§ Your task
The answer is the line that contains "The height and width of the screenshot is (1456, 819)." followed by every later line of the entries below, each repeated exactly, and nothing else.

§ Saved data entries
****************

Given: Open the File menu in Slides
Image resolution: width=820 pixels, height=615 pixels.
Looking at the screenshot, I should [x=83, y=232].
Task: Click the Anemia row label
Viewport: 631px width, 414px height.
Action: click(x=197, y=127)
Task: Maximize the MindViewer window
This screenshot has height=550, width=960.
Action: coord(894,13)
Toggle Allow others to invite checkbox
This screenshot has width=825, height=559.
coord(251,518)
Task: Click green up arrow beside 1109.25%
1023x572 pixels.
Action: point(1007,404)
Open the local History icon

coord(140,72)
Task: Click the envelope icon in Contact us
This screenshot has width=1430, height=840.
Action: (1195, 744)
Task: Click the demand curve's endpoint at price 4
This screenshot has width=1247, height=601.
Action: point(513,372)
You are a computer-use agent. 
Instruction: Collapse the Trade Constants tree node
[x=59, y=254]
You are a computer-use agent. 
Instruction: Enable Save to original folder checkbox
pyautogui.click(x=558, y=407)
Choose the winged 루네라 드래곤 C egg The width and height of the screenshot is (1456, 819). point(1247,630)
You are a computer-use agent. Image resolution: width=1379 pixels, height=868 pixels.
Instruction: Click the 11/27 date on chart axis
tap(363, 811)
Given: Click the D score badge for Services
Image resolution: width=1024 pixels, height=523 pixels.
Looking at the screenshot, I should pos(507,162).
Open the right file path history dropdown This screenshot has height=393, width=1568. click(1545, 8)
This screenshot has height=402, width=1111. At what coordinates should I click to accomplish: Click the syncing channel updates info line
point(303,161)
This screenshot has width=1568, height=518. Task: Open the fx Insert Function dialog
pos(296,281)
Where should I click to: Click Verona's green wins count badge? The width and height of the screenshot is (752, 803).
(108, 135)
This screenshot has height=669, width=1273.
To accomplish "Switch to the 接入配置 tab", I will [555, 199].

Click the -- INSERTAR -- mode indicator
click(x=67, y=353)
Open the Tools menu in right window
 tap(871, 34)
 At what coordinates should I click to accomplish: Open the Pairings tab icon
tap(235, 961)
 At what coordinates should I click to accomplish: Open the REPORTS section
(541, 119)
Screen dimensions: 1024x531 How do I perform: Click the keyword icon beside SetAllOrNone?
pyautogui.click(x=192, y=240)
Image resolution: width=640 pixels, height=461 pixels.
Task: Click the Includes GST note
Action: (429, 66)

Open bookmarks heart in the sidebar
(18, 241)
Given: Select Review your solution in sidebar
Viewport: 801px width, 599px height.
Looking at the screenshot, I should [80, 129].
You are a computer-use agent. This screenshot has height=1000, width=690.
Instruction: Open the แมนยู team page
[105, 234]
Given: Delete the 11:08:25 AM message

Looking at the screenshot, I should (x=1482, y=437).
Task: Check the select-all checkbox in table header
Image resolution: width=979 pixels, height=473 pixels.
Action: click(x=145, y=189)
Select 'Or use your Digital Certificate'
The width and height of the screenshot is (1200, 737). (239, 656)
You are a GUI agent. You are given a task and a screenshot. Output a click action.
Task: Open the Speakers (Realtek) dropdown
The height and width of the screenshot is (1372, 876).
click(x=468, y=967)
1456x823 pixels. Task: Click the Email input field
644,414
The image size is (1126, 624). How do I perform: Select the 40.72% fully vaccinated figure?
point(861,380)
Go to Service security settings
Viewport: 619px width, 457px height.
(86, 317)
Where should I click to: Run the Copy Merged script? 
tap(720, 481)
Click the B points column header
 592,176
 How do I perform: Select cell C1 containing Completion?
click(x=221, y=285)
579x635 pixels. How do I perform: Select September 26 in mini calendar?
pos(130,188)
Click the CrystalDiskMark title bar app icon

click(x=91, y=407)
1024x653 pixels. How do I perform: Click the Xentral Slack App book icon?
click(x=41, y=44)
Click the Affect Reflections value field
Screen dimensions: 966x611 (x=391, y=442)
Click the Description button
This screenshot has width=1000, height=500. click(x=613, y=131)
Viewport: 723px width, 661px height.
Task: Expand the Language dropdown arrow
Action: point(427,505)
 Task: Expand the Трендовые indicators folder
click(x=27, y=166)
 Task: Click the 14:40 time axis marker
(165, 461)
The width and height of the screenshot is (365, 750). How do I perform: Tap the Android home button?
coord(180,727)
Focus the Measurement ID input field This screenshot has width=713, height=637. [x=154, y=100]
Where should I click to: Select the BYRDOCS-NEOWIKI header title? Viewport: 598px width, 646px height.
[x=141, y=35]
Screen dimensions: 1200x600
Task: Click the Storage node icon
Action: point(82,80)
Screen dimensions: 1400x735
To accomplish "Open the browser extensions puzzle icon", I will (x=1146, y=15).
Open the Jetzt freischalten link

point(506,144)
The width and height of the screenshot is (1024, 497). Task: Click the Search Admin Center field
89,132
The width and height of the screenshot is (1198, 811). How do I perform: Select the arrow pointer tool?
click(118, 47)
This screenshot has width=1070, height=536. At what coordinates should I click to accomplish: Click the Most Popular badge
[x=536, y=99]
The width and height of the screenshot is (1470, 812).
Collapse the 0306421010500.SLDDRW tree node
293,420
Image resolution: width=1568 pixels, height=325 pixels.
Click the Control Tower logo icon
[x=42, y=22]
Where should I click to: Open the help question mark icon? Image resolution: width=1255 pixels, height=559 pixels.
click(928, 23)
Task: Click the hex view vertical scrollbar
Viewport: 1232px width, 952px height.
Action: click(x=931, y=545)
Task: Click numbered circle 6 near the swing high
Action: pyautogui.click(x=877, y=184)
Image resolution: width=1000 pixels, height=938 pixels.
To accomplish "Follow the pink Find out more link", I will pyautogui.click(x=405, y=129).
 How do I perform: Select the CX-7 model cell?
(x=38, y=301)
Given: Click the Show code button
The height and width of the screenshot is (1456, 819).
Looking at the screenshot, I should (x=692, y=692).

****************

§ Task output
The height and width of the screenshot is (1456, 819).
Looking at the screenshot, I should (x=692, y=692).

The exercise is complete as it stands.